Turn each line of the material into an item in a numbered list, leaving out any blank lines.

<<<<

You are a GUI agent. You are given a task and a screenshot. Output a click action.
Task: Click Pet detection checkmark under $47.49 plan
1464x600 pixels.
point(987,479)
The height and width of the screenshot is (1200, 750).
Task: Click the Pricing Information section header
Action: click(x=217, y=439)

>>>>

Reply:
1. You are a GUI agent. You are given a task and a screenshot. Output a click action.
2. Task: Click Pet detection checkmark under $47.49 plan
3. 1464x600 pixels.
4. point(987,479)
5. The height and width of the screenshot is (1200, 750).
6. Task: Click the Pricing Information section header
7. Action: click(x=217, y=439)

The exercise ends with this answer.